Forgotten Ezidi Photos From 1930s Discovered in U.S. Museum

Published by Ezidi Times on

A set of nearly 300 forgotten photographs taken in northern Iraq during the 1930s has been rediscovered in the archives of the University of Pennsylvania Museum of Archaeology and Anthropology. The photos capture everyday life, cultural traditions, and sacred spaces of the Ezidis, one of Iraq’s most ancient peoples.

The photographs were originally taken by archaeologists working on excavations in Mesopotamia. While their main focus was ancient civilizations, they also documented the Ezidi people they encountered in towns and villages near Sinjar and Mosul. For decades, the photos remained largely unnoticed, scattered among thousands of excavation images.
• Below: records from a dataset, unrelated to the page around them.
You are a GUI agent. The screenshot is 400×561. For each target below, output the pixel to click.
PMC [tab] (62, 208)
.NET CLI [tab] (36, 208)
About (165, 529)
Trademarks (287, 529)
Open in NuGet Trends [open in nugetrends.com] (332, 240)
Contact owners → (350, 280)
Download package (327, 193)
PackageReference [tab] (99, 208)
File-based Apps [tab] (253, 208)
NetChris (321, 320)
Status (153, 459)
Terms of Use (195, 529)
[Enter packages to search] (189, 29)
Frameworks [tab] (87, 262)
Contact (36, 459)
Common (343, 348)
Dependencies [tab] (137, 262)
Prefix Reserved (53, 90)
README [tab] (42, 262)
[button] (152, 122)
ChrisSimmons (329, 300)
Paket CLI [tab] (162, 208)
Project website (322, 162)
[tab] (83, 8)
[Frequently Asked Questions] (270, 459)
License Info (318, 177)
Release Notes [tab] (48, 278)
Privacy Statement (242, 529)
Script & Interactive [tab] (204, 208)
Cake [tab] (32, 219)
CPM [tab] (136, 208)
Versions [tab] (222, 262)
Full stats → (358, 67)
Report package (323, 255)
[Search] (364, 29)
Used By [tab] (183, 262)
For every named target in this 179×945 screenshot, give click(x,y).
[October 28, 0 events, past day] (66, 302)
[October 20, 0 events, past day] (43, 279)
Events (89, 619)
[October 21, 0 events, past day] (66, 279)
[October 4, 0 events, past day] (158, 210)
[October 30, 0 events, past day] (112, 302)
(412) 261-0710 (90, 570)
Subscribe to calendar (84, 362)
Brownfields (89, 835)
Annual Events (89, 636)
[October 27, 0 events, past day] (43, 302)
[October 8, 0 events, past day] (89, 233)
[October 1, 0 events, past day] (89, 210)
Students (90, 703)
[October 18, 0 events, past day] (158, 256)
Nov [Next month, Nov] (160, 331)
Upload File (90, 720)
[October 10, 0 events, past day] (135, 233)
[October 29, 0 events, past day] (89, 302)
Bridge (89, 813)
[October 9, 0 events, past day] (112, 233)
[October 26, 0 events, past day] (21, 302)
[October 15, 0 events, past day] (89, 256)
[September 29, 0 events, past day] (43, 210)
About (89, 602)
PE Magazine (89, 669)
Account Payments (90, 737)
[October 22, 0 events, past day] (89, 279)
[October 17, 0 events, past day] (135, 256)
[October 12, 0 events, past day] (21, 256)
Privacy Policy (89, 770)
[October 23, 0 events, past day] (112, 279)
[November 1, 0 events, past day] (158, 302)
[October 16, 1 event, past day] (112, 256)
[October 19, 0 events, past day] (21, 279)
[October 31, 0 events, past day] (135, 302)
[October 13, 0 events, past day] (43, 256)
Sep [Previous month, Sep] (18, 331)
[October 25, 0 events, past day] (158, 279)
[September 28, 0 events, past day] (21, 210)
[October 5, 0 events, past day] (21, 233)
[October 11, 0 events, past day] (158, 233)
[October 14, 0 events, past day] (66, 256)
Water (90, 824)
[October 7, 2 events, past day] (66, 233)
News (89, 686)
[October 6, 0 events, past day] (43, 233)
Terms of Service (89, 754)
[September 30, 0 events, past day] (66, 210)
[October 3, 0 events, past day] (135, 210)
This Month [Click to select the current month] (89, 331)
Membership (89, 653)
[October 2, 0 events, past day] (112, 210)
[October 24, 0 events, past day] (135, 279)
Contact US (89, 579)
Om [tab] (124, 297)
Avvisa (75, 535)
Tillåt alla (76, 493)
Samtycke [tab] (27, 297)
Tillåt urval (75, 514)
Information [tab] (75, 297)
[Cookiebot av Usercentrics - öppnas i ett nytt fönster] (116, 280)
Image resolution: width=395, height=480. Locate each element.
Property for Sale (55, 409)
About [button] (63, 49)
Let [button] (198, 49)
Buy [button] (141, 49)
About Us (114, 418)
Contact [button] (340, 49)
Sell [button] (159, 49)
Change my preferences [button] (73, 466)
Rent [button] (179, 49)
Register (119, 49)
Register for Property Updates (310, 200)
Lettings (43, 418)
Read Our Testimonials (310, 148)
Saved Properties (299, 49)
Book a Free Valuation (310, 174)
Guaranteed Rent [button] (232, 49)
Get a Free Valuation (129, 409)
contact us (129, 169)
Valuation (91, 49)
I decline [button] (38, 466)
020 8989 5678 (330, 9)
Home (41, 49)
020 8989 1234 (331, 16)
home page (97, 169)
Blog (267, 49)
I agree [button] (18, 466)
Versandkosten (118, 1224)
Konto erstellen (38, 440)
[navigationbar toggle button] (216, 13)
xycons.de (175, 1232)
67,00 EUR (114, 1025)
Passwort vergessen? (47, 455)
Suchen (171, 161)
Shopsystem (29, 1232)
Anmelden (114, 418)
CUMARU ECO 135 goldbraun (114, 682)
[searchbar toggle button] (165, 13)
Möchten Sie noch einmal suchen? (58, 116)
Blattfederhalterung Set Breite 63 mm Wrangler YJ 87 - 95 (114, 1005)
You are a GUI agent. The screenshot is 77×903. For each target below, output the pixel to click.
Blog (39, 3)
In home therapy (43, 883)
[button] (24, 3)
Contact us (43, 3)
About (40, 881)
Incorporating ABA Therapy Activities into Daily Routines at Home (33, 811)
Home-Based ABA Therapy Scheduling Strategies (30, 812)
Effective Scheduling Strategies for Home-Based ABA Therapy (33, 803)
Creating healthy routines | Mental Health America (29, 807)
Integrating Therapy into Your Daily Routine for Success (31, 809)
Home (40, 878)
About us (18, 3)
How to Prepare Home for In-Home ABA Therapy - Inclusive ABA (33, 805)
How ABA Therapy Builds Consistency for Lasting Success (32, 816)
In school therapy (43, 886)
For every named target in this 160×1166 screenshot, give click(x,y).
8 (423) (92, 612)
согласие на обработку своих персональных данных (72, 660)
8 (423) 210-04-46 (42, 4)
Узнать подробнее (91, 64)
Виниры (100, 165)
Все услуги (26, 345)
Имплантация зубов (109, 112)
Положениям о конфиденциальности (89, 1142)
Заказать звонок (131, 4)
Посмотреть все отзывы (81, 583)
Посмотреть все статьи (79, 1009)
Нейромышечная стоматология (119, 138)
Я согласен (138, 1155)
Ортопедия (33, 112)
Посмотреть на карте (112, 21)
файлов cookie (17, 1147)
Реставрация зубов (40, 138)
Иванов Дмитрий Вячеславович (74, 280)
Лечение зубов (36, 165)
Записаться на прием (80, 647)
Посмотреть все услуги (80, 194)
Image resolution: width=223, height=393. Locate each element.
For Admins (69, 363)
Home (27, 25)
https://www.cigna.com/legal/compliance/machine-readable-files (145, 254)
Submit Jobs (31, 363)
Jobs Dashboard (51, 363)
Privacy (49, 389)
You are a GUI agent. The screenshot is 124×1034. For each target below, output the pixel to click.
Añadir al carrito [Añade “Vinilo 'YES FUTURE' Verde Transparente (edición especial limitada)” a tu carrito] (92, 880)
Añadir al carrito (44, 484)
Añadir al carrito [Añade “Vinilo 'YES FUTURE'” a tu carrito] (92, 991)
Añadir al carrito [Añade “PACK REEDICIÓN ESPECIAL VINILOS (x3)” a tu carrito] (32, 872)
It wasn’t until 2022 that a doctoral student at the University of Pennsylvania Museum of Archaeology and Anthropology in Philadelphia stumbled across a photograph of an Ezidi shrine—one that had been destroyed by ISIS during its campaign of terror. This discovery sparked a larger search, leading to the assembly of a visual archive that today provides a unique record of Ezidi life before persecution and displacement reshaped the community.

Memory Against Erasure

The Ezidis endured systematic attacks by ISIS in 2014, which the United Nations has recognized as genocide. Thousands were killed, women and children were enslaved, and countless families were driven into exile. Religious sites, shrines, and cultural landmarks were deliberately destroyed in an attempt to erase Ezidi identity.

Against this backdrop, the photographs carry a profound weight. They preserve images of Ezidi shrines, weddings, and daily life—moments that extremists tried to eliminate not only physically but also from memory. In this way, the collection itself becomes a form of resistance, safeguarding heritage that was nearly lost.

The photos are openly available for the public through the Open Museum Archives and they can be accessed here.

A Living Archive

The visual archive has since been shared through exhibitions in Iraq and abroad. One of the first displays took place in April, coinciding with the Ezidi New Year. Remarkably, some of the photographs were shown outdoors in the very landscapes they had documented almost a century earlier, creating a bridge between past and present.

The collection has also been digitized to reach the Ezidi diaspora, many of whom were displaced after 2014. For families who lost their personal photographs, wedding albums, and home videos in the chaos of war, these rediscovered images provide a rare and moving link to their roots.

The importance of this archive extends beyond remembrance of tragedy. The photographs portray Ezidis as they truly lived—celebrating, working, building families, and practicing Sharfadin, their ancient religion. In doing so, the archive challenges a narrow global perception that too often associates the Ezidi people only with suffering and persecution.

Locals who have seen the exhibits describe them as a way to reclaim dignity, reminding the world that the Ezidi people are not defined solely by the violence they have endured, but by a vibrant culture that has survived despite centuries of oppression.

Preserving the Past for the Future

While ISIS destroyed temples, villages, and cultural landmarks, these photographs survived in museum drawers thousands of miles away. Today, they are more than just images from the past—they are pieces of a cultural memory that help the Ezidi people protect and rebuild their identity for generations to come.

The rediscovered archive shows what extremists tried but failed to erase: that the Ezidi people have deep roots, a rich history, and an enduring presence in Iraq and across the world.